Could you rewrite every one of the records below as a JSON list of strings, one string per line, with blank lines left out?

---------- RECORDS FOR THIS EXERCISE ----------

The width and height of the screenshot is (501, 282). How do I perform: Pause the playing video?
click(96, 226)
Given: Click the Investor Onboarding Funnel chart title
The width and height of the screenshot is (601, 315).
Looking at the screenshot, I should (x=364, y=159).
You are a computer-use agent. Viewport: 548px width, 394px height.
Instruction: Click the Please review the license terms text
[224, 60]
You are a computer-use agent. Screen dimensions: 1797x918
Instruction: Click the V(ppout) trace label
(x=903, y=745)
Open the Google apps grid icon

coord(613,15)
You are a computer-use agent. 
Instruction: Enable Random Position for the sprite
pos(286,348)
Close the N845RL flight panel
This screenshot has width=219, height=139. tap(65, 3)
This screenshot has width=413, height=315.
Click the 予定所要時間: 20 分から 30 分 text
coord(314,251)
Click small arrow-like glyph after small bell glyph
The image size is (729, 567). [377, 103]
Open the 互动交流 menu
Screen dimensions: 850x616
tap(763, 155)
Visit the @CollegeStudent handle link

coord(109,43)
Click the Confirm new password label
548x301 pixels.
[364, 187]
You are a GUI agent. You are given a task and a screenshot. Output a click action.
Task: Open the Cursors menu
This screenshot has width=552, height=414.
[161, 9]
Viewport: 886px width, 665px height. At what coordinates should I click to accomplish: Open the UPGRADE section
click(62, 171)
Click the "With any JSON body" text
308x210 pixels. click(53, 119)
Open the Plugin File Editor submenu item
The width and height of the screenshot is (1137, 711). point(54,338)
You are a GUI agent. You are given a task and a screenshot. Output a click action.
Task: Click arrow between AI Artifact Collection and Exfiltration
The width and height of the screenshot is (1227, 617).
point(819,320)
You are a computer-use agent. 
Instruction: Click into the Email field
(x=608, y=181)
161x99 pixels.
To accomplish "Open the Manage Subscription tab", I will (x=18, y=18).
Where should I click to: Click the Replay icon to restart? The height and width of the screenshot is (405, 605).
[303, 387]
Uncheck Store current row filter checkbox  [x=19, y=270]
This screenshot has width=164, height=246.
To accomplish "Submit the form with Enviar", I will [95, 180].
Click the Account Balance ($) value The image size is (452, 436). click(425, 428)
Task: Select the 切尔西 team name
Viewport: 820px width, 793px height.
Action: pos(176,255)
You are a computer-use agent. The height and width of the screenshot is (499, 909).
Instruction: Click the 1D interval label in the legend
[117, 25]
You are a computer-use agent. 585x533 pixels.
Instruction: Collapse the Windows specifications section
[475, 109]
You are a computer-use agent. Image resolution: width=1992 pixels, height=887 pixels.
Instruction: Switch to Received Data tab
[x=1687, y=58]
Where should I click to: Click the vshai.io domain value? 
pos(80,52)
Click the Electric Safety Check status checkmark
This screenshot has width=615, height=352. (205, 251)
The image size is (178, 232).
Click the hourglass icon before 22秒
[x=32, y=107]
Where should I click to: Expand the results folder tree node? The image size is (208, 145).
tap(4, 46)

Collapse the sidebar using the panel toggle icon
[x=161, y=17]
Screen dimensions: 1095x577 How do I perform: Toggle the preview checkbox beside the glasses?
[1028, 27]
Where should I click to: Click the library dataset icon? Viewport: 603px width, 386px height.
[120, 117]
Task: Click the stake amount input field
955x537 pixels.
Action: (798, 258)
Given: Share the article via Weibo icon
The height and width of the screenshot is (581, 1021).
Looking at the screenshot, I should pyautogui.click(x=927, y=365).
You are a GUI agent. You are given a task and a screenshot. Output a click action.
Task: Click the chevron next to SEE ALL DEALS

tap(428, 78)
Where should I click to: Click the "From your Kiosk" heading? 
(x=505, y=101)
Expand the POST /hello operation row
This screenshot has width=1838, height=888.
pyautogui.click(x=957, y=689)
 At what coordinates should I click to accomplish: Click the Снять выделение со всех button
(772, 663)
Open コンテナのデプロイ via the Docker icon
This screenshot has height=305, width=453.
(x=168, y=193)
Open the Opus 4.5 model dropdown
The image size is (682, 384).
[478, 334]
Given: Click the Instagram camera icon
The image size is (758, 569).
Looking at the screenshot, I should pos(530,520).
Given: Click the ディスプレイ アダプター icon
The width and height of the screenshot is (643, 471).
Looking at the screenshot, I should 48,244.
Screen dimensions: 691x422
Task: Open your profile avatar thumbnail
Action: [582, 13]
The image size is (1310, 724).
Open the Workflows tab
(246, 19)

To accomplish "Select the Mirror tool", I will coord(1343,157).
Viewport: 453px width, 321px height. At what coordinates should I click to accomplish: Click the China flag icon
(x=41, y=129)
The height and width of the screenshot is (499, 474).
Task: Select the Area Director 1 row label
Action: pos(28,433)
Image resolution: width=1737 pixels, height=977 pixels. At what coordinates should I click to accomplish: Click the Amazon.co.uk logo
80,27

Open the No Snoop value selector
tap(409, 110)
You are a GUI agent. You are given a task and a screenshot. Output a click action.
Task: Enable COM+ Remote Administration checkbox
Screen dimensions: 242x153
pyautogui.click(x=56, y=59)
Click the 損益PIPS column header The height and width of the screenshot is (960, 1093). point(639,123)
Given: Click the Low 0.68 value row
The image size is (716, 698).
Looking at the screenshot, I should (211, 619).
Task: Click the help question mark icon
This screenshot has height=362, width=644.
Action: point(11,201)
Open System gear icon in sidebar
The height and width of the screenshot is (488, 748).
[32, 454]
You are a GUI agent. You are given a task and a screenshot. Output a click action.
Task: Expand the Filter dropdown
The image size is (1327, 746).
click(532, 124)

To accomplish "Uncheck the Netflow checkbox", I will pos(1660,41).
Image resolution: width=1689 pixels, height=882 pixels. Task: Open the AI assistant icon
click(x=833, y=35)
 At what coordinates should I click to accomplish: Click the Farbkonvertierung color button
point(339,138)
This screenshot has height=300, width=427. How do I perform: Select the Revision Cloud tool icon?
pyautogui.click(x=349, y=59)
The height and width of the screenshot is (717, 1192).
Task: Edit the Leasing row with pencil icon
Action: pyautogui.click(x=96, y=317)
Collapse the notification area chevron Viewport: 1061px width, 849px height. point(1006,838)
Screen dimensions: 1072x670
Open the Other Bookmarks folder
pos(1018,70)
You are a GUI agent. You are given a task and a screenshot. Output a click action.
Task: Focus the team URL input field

----------

> _THE RESULT_
[
  "The width and height of the screenshot is (501, 282). How do I perform: Pause the playing video?",
  "click(96, 226)",
  "Given: Click the Investor Onboarding Funnel chart title",
  "The width and height of the screenshot is (601, 315).",
  "Looking at the screenshot, I should (x=364, y=159).",
  "You are a computer-use agent. Viewport: 548px width, 394px height.",
  "Instruction: Click the Please review the license terms text",
  "[224, 60]",
  "You are a computer-use agent. Screen dimensions: 1797x918",
  "Instruction: Click the V(ppout) trace label",
  "(x=903, y=745)",
  "Open the Google apps grid icon",
  "coord(613,15)",
  "You are a computer-use agent. ",
  "Instruction: Enable Random Position for the sprite",
  "pos(286,348)",
  "Close the N845RL flight panel",
  "This screenshot has width=219, height=139. tap(65, 3)",
  "This screenshot has width=413, height=315.",
  "Click the 予定所要時間: 20 分から 30 分 text",
  "coord(314,251)",
  "Click small arrow-like glyph after small bell glyph",
  "The image size is (729, 567). [377, 103]",
  "Open the 互动交流 menu",
  "Screen dimensions: 850x616",
  "tap(763, 155)",
  "Visit the @CollegeStudent handle link",
  "coord(109,43)",
  "Click the Confirm new password label",
  "548x301 pixels.",
  "[364, 187]",
  "You are a GUI agent. You are given a task and a screenshot. Output a click action.",
  "Task: Open the Cursors menu",
  "This screenshot has width=552, height=414.",
  "[161, 9]",
  "Viewport: 886px width, 665px height. At what coordinates should I click to accomplish: Open the UPGRADE section",
  "click(62, 171)",
  "Click the \"With any JSON body\" text",
  "308x210 pixels. click(53, 119)",
  "Open the Plugin File Editor submenu item",
  "The width and height of the screenshot is (1137, 711). point(54,338)",
  "You are a GUI agent. You are given a task and a screenshot. Output a click action.",
  "Task: Click arrow between AI Artifact Collection and Exfiltration",
  "The width and height of the screenshot is (1227, 617).",
  "point(819,320)",
  "You are a computer-use agent. ",
  "Instruction: Click into the Email field",
  "(x=608, y=181)",
  "161x99 pixels.",
  "To accomplish \"Open the Manage Subscription tab\", I will (x=18, y=18).",
  "Where should I click to: Click the Replay icon to restart? The height and width of the screenshot is (405, 605).",
  "[303, 387]",
  "Uncheck Store current row filter checkbox  [x=19, y=270]",
  "This screenshot has width=164, height=246.",
  "To accomplish \"Submit the form with Enviar\", I will [95, 180].",
  "Click the Account Balance ($) value The image size is (452, 436). click(425, 428)",
  "Task: Select the 切尔西 team name",
  "Viewport: 820px width, 793px height.",
  "Action: pos(176,255)",
  "You are a computer-use agent. The height and width of the screenshot is (499, 909).",
  "Instruction: Click the 1D interval label in the legend",
  "[117, 25]",
  "You are a computer-use agent. 585x533 pixels.",
  "Instruction: Collapse the Windows specifications section",
  "[475, 109]",
  "You are a computer-use agent. Image resolution: width=1992 pixels, height=887 pixels.",
  "Instruction: Switch to Received Data tab",
  "[x=1687, y=58]",
  "Where should I click to: Click the vshai.io domain value? ",
  "pos(80,52)",
  "Click the Electric Safety Check status checkmark",
  "This screenshot has width=615, height=352. (205, 251)",
  "The image size is (178, 232).",
  "Click the hourglass icon before 22秒",
  "[x=32, y=107]",
  "Where should I click to: Expand the results folder tree node? The image size is (208, 145).",
  "tap(4, 46)",
  "Collapse the sidebar using the panel toggle icon",
  "[x=161, y=17]",
  "Screen dimensions: 1095x577 How do I perform: Toggle the preview checkbox beside the glasses?",
  "[1028, 27]",
  "Where should I click to: Click the library dataset icon? Viewport: 603px width, 386px height.",
  "[120, 117]",
  "Task: Click the stake amount input field",
  "955x537 pixels.",
  "Action: (798, 258)",
  "Given: Share the article via Weibo icon",
  "The height and width of the screenshot is (581, 1021).",
  "Looking at the screenshot, I should pyautogui.click(x=927, y=365).",
  "You are a GUI agent. You are given a task and a screenshot. Output a click action.",
  "Task: Click the chevron next to SEE ALL DEALS",
  "tap(428, 78)",
  "Where should I click to: Click the \"From your Kiosk\" heading? ",
  "(x=505, y=101)",
  "Expand the POST /hello operation row",
  "This screenshot has width=1838, height=888.",
  "pyautogui.click(x=957, y=689)",
  " At what coordinates should I click to accomplish: Click the Снять выделение со всех button",
  "(772, 663)",
  "Open コンテナのデプロイ via the Docker icon",
  "This screenshot has height=305, width=453.",
  "(x=168, y=193)",
  "Open the Opus 4.5 model dropdown",
  "The image size is (682, 384).",
  "[478, 334]",
  "Given: Click the Instagram camera icon",
  "The image size is (758, 569).",
  "Looking at the screenshot, I should pos(530,520).",
  "Given: Click the ディスプレイ アダプター icon",
  "The width and height of the screenshot is (643, 471).",
  "Looking at the screenshot, I should 48,244.",
  "Screen dimensions: 691x422",
  "Task: Open your profile avatar thumbnail",
  "Action: [582, 13]",
  "The image size is (1310, 724).",
  "Open the Workflows tab",
  "(246, 19)",
  "To accomplish \"Select the Mirror tool\", I will coord(1343,157).",
  "Viewport: 453px width, 321px height. At what coordinates should I click to accomplish: Click the China flag icon",
  "(x=41, y=129)",
  "The height and width of the screenshot is (499, 474).",
  "Task: Select the Area Director 1 row label",
  "Action: pos(28,433)",
  "Image resolution: width=1737 pixels, height=977 pixels. At what coordinates should I click to accomplish: Click the Amazon.co.uk logo",
  "80,27",
  "Open the No Snoop value selector",
  "tap(409, 110)",
  "You are a GUI agent. You are given a task and a screenshot. Output a click action.",
  "Task: Enable COM+ Remote Administration checkbox",
  "Screen dimensions: 242x153",
  "pyautogui.click(x=56, y=59)",
  "Click the 損益PIPS column header The height and width of the screenshot is (960, 1093). point(639,123)",
  "Given: Click the Low 0.68 value row",
  "The image size is (716, 698).",
  "Looking at the screenshot, I should (211, 619).",
  "Task: Click the help question mark icon",
  "This screenshot has height=362, width=644.",
  "Action: point(11,201)",
  "Open System gear icon in sidebar",
  "The height and width of the screenshot is (488, 748).",
  "[32, 454]",
  "You are a GUI agent. You are given a task and a screenshot. Output a click action.",
  "Task: Expand the Filter dropdown",
  "The image size is (1327, 746).",
  "click(532, 124)",
  "To accomplish \"Uncheck the Netflow checkbox\", I will pos(1660,41).",
  "Image resolution: width=1689 pixels, height=882 pixels. Task: Open the AI assistant icon",
  "click(x=833, y=35)",
  " At what coordinates should I click to accomplish: Click the Farbkonvertierung color button",
  "point(339,138)",
  "This screenshot has height=300, width=427. How do I perform: Select the Revision Cloud tool icon?",
  "pyautogui.click(x=349, y=59)",
  "The height and width of the screenshot is (717, 1192).",
  "Task: Edit the Leasing row with pencil icon",
  "Action: pyautogui.click(x=96, y=317)",
  "Collapse the notification area chevron Viewport: 1061px width, 849px height. point(1006,838)",
  "Screen dimensions: 1072x670",
  "Open the Other Bookmarks folder",
  "pos(1018,70)",
  "You are a GUI agent. You are given a task and a screenshot. Output a click action.",
  "Task: Focus the team URL input field"
]